ValueError: cannot mmap an empty file
When I want to view the shape of train.features.mmap, numpy reports an error. How can I solve this problem
By the way, can I directly use the mmap file (such as train/valid/test. features.mmap) as the video feature, for example, save it as an .npy file for multimodal training
thank you
Because I didn't download the complete image compression package, I want to know how many images there are in the training set, verification set and test set respectively
@xiang-xiang-zhu Hi, I guess you are not familiar with mmap format.
We choose to use mmap instead of npy because .npy will load np.array to memory, but our feature file is too
big.
If you want to know the number of images without downloading them, you can try to download text first, and each sentence in text should be paired with an image.
Now I want to train with my own model.
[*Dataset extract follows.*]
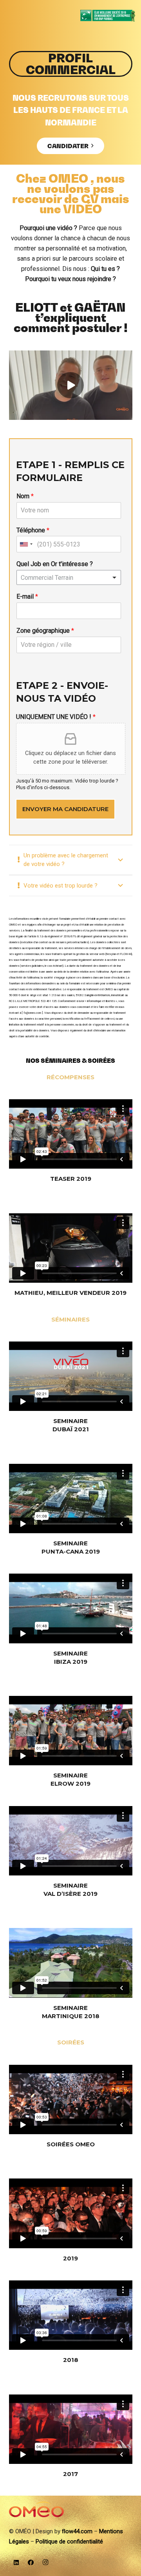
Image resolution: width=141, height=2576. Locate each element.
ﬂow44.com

Can I directly use MMAP to read the data in the image part? Is the shape (image_num,feature_ dim)?
@xiang-xiang-zhu Yes, please refer to our corresponding code.
@xiang-xiang-zhu Yes, please refer to our corresponding code.
thank you very much I would like to ask whether [0, 1, 2] in the jsonl file represents a series of conversations from the 0 to the 2 sentences. 1 is the response of 0 and 2 is the response of 1. The conversations in [3,4,5] have nothing to do with [0,1,2] during training
np.memmap(feature_file(data_dir, split), dtype='float32', mode='r',shape=(self.total_num, self.dim))
By the way, when I read the mmap file with this code, does the array subscript represent the picture subscript? For example, after reading train.featrues.mmap, is the nth element in the read array the feature of the nth training picture
@xiang-xiang-zhu Yes, both of your comments are right.